47C’est la locution adverbiale cel puțin « au moins » qui induit ici l’idée de la précocité d’une action accomplie, située dans un intervalle fermé, exprimée par un verbe au passé composé. Pour expliciter l’idée de précocité, on introduit dans l’énoncé traduit l’adverbe déjà, qui, en même temps, donne du relief à l’expression. La phrase sans déjà semble acceptable, mais elle a moins de force en l’absence de cet « accent » textuel.

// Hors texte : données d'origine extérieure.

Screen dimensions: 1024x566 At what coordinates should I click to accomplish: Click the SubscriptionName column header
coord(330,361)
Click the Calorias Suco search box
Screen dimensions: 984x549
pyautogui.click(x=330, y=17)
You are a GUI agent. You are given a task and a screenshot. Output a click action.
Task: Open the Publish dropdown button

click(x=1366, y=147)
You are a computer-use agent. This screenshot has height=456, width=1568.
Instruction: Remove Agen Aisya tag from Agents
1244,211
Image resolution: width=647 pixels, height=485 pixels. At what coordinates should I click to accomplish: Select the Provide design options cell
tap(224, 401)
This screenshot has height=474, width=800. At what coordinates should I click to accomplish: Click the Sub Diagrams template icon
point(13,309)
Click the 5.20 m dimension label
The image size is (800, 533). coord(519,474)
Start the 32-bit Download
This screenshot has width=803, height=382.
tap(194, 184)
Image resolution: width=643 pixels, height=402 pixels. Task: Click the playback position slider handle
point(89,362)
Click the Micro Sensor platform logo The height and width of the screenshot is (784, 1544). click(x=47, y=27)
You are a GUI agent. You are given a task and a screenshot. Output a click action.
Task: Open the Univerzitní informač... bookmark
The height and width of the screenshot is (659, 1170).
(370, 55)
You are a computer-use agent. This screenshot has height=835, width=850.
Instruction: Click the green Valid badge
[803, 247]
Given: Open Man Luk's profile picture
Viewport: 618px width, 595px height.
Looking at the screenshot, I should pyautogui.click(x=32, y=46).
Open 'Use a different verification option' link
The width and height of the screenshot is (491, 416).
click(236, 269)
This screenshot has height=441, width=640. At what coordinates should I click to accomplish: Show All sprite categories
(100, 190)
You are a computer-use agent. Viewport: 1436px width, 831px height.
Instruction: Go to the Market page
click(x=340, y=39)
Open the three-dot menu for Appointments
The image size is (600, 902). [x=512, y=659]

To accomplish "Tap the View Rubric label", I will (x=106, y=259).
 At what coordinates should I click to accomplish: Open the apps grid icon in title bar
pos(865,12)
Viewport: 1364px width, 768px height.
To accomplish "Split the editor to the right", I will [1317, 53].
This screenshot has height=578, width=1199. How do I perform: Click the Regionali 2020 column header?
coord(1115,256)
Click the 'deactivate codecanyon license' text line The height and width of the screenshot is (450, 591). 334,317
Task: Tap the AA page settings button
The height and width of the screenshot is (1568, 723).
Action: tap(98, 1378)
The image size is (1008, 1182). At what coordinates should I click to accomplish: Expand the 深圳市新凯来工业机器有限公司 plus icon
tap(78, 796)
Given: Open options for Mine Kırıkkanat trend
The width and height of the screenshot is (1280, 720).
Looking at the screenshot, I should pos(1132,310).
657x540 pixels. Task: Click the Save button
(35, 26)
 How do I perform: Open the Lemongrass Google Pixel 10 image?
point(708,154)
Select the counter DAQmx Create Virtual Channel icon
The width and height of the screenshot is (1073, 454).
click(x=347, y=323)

48Dans les exemples (24) et (25), on a affaire à des préconstruits discursifs ; en français, l’ajout de déjà devant les participes passés prévenue et réinstallé est imposé par le sémantisme du verbe prévenir, respectivement par la présence du verbe se voyait, qui induisent l’idée de précocité :
(24) i-am telefonat lui Cioran (a rǎspuns Simone Boué, prevenitǎ de sosirea unui mesager din România) şi am trecut rapid pe la el pentru a-i da manuscrisul. (Sorin Antohi) ➝ j’ai téléphoné à Cioran (c’est Simone Boué qui a répondu, déjà prévenue de l’arrivée d’un messager de Roumanie) et j’ai fait un saut chez lui pour lui remettre le manuscrit, (trad. Dan Alexe)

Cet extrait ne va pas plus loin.